[DATA]
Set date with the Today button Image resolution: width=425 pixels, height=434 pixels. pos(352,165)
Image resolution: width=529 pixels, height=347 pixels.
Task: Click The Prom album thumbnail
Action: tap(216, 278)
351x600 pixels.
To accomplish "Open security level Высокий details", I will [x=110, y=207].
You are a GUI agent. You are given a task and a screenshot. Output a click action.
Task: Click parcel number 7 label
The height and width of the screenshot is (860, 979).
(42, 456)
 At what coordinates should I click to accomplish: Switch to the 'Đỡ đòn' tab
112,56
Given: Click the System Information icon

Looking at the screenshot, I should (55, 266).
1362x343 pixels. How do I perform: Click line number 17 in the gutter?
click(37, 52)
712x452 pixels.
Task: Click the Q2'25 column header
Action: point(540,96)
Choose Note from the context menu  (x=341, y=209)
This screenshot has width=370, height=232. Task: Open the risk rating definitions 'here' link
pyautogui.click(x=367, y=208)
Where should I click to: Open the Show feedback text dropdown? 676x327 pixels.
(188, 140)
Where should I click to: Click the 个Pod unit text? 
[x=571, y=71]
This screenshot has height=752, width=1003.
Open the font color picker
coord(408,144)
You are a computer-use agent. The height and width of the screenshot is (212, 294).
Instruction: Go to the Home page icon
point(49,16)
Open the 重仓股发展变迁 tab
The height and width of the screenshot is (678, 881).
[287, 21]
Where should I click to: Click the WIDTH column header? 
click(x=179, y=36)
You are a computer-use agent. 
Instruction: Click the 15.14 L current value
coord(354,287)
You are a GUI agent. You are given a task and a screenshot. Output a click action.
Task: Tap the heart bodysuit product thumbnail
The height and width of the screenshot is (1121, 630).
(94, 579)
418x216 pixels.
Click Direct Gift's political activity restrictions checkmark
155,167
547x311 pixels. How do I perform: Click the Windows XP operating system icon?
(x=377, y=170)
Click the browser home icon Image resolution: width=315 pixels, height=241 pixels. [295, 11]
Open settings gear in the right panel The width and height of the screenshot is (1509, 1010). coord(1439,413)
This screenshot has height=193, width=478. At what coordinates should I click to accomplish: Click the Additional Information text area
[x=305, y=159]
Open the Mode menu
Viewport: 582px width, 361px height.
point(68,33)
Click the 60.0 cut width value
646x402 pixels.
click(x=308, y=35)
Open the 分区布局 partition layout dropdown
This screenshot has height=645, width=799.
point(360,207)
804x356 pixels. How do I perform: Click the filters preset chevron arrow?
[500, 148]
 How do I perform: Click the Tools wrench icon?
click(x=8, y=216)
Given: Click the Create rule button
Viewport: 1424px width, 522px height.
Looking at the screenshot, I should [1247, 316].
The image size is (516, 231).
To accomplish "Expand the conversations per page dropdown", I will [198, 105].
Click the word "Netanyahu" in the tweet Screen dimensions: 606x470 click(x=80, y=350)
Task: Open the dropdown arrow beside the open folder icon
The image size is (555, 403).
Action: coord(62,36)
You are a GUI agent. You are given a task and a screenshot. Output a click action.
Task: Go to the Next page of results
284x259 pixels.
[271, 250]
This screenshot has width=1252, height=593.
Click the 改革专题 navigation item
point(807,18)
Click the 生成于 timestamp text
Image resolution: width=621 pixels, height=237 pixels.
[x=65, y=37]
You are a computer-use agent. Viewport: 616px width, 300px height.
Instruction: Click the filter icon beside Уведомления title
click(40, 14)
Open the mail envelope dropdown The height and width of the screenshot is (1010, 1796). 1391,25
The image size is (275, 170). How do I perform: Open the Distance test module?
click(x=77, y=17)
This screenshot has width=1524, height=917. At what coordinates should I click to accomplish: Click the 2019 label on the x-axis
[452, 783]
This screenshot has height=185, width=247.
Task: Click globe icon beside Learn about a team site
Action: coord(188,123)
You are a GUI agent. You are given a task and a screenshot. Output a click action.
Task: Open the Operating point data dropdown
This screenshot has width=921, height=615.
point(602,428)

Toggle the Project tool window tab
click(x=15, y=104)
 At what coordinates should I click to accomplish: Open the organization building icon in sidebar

[GOAL OF THE EXERCISE] Search the entries above for "menu". Show every line that has it.

[SOLUTION]
Choose Note from the context menu  (x=341, y=209)
Open the Mode menu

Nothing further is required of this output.